## Passage provided
Black Wednesday – 16 September 1992
Photograph: Harris/PA Archive/Press Association Ima
There is a lot of discussion this week about the economic crisis we are facing, but we need to understand crisis do happen, this is not new. The hospitality industry is lucky enough to possess a bank of knowledge and experience that can be called upon.
There is a whole selection of experienced leaders that operated during the crisis of the 1980s and 1990s that could be of real value to the emerging businesses of today.
Rather than being pessimistic about the future, it is our belief this can be a golden period, if we can marry experience with talent and innovation.
There are experienced players who can guide through the future leaders and companies of tomorrow.
At a recent event of hospitality professionals the subject of Brexit was discussed openly and thoroughly. The aim was to delve deeper into the opportunities and fears it has brought and what role it plays on the sector.
Some are confident, they believe they can conqueror any situation having overcome worse in the past. For others, Brexit brings with it only negatively and an unknown sense. Does the difference lie in the generations?
At the event, the room agreed that bringing together experience leaders and companies who have lived through other turmoils, would forge a positive and proactive route going forward. Now is not a time to sit and wait but to come together and create a coherent message.
These are experienced players who have been through worst crisis before. The outcome of Brexit is not new and can be overcome. The hotel managers and entrepreneurs of today will be our leaders in the future, but do they need the experience to guide them through.
The Baby Boomers have witnessed:
- The Three Day Week in the 1970s
- The oil crisis of 1973
- The riots of the 1980s
- The minors strikes of the 1980s
- Black Wednesday – September 1992
- In 1996 BSE, or ‘mad cow disease’
- Early 2000s – outbreak of foot and mouth disease
- 2008 – financial crisis and global “credit crunch”
Miners’ strike rally in London, 1984
In times of crisis its important to get experience people together to work out possible solutions. Now is the time for the Baby Boomers and Generation Y to come together and work together. These are not new challenges and the skill sets of both are needed for survival.
This is arguably the first time in history whereby the older generation is learning new skills from the younger generation, but the latter needs the skills of the former just as much, Baby boomers led lives based on actions, while Gen Y is more strategic and global – but they both need each other.
Some would argue that trade bodies should take the lead but confidence is at an all time low. Of guests who attended the event on Brexit, no one had confidence in the bodies. A worrying sign and one that does not encourage a strong future of togetherness and a committed approach.
However, there are many signs of golden opportunities and if a marriage between baby boomers and Generation Y can be developed something very special can evolve.

## Problem statement
Please reproduce the hospitality and Brexit passage word for word, from "However, there are" up to and including "special can evolve.". Rely only on the hospitality and Brexit passage.

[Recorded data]
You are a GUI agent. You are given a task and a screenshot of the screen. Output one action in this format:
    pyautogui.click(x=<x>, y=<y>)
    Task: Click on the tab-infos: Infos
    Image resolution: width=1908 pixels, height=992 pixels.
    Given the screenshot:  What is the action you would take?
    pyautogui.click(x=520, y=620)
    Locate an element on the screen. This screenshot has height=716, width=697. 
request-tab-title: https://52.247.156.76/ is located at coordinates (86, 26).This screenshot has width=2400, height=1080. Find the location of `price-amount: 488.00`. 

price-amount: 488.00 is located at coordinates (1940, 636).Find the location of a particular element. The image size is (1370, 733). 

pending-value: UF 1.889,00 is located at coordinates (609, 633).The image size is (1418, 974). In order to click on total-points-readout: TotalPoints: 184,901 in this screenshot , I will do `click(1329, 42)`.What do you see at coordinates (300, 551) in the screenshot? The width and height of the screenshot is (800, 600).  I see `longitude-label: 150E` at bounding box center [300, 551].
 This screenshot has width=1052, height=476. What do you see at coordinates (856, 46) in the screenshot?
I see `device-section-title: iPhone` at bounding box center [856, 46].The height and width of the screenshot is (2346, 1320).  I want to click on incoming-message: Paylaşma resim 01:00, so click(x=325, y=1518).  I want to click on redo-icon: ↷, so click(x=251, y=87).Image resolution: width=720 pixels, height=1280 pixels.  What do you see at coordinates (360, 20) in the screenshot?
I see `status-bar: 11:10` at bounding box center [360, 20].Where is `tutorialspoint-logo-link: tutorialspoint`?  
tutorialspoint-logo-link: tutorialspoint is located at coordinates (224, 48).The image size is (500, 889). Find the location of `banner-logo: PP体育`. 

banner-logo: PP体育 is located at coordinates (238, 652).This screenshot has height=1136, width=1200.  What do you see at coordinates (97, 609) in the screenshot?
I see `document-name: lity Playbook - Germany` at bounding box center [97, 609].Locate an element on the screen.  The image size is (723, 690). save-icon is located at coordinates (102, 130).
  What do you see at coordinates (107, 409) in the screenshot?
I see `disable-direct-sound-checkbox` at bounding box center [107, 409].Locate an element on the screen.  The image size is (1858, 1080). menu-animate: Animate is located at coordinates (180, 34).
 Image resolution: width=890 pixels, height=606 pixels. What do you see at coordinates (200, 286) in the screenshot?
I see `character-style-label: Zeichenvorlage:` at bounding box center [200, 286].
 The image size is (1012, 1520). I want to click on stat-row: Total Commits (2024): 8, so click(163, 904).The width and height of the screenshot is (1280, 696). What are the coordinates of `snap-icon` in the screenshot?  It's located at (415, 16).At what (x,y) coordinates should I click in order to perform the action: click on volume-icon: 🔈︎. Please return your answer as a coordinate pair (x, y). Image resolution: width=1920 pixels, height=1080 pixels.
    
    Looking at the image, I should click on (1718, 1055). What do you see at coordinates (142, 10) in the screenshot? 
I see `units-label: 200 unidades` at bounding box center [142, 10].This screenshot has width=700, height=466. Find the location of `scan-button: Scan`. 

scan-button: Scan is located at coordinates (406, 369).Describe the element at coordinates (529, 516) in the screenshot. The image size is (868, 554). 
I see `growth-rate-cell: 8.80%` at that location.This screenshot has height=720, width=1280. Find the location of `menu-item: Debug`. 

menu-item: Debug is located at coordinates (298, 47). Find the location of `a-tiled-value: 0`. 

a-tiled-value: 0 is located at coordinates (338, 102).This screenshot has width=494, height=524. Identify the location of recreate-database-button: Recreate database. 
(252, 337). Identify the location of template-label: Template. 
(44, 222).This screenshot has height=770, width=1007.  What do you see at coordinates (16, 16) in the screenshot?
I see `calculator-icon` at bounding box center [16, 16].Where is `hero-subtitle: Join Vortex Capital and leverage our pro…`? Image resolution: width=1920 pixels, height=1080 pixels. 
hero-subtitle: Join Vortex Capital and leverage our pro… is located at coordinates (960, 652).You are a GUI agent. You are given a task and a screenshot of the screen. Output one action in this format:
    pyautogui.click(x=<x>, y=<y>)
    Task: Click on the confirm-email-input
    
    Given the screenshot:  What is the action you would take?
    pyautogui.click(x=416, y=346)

## Response for this exercise
However, there are many signs of golden opportunities and if a marriage between baby boomers and Generation Y can be developed something very special can evolve.